By: Tony Rorke, technical director, BME

When blasting in an opencast mining environment, for instance, pit wall failure can be triggered by high vibration levels from blasting – with potentially catastrophic consequences. There are also cases where blasting operations on civils sites may need to be conducted within just a few metres of buildings or a major pipeline.

This is where electronic delay detonators really play an important role, as the timing flexibility supports the detonation of small multiple charges in each blasthole to keep vibration levels down. BME has developed its AXXIS electronic delay detonators, which have a very high accuracy, and are an alternative to the traditional shocktube detonator systems.

The flexible AXXIS Digital Initiation System allows any firing time up to 10 seconds at millisecond intervals to be programmed and BME is thus able to design complex firing sequences in a blast for achieving predicable and repeatable blast results. Because of the detonator accuracy, vibration from the blast can be predicted accurately and reliably. BME’s new blast design software, BlastMap III, allows complex timing designs and analysis of the results for each blast.

An example of how the system ensures a controlled blast was seen recently for a new wing of a hospital in Nelspruit; the blast took place within 50 m of the existing building where patients could not be evacuated. The blast therefore had to be well controlled to ensure that vibration levels were low and that there was no fly rock towards the hospital.

In large open-pits, a wall failure can mean the difference between continued operations and permanent closure of the mine site. The use of accurate electronic delay detonators helps to reduce the risk of this happening. Using the AXXIS system, it is possible to select the firing time of each blast hole in a blast to create quiet vibration zones in certain directions. By engineering the correct timing, these quiet zones can be directed towards critical structures like mine pit walls while higher vibration zones can be directed away to less sensitive areas.

To maximise the full productivity benefits of using electronic delay detonators, it is vital that the blast timing design is right.
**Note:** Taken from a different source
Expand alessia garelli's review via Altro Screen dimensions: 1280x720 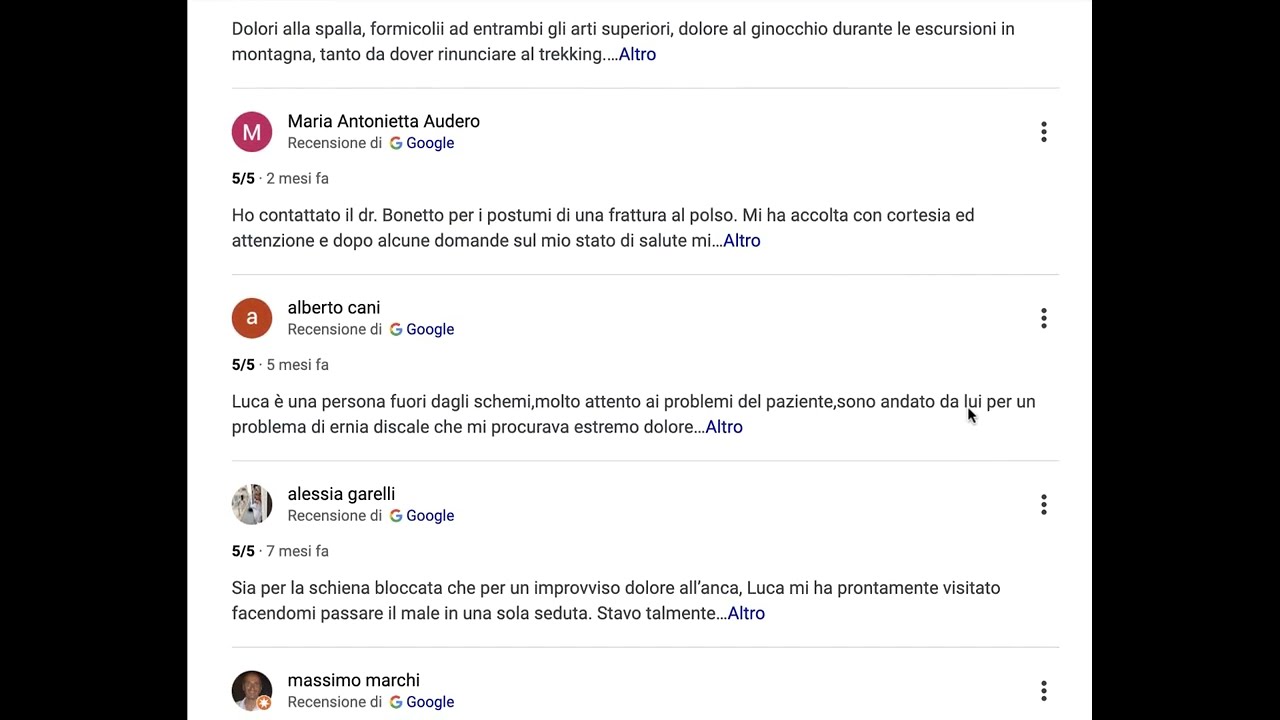pos(746,613)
There is no real value in using such detonators while continuing with a fixed timing design that does not change to address variations in rock type or blast geometry.

BlastMap III software and AXXIS provide a powerful system for getting the best blast results and making mining as efficient as possible. In addition to vibration control, the system’s benefits include finer fragmentation, dilution control in ore blasts, heave control (to achieve desired muck pile shapes) and specialised blasting scenarios.
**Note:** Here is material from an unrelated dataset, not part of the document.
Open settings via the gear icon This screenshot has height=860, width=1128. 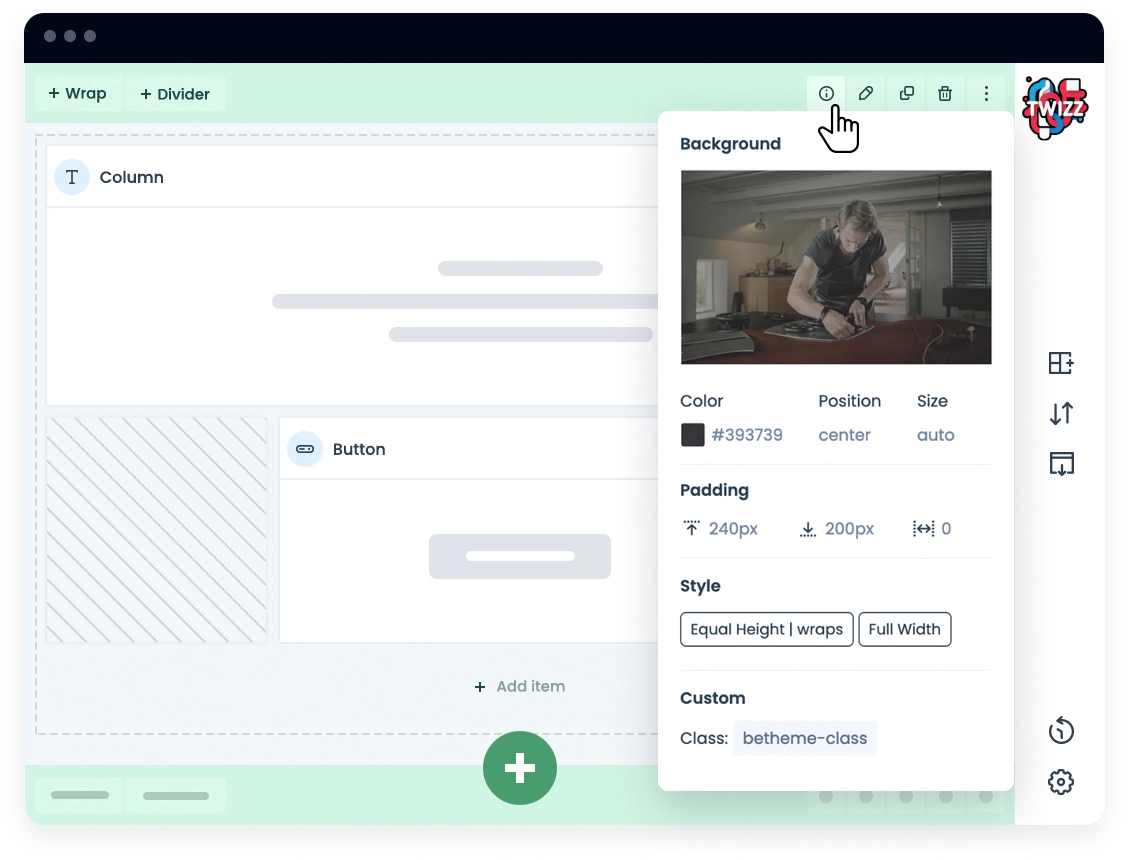pos(1061,782)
Blast preparation is also significantly faster. Logging and programming of detonators can take place as soon as the detonators are in the hole; operations can be undertaken while holes are being charged, during the stemming period or even before the detonators have been connected on the surface lines.

Previously, an entire network had to be connected before programming and logging could take place.
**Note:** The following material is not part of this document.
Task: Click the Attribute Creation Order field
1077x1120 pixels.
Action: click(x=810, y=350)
The size of electronically detonated blasts undertaken by BME has been steadily growing, reaching over 3 000 detonations in a single blast. This opens the door to valuable cost savings and higher productivity, as larger blasts mean that they can be conducted less frequently; this saves on the need to ‘walk out’ and ‘walk in’ draglines, drills and other large equipment at opencast sites.

Another major plus factor is safety. Using the AXXIS system, we can initiate an event remotely up to 3 km from the blast. The system is safe because it relies on encrypted communication protocols between the blasting boxes and detonators, and employs passive communication between the intelligent connector and logger to establish connector ID and firing time.

The encrypted two-way communication process allows the blaster to confirm that all the detonators are functional before pressing the fire buttons, removing any concerns about unexpected misfires.

AXXIS was designed around five principles: safety, ease of operation, robustness, reliability and accuracy. It has proved its worth in these respects, even in South Africa’s harsh mining conditions.

Electronic delay detonators are the future in blast timing and will become the main method for initiating blast holes in the near future. Although they may be slightly more expensive than shock tube equivalents, the overall cost is minor compared to the huge benefits that can be obtained by using electronic delay detonators.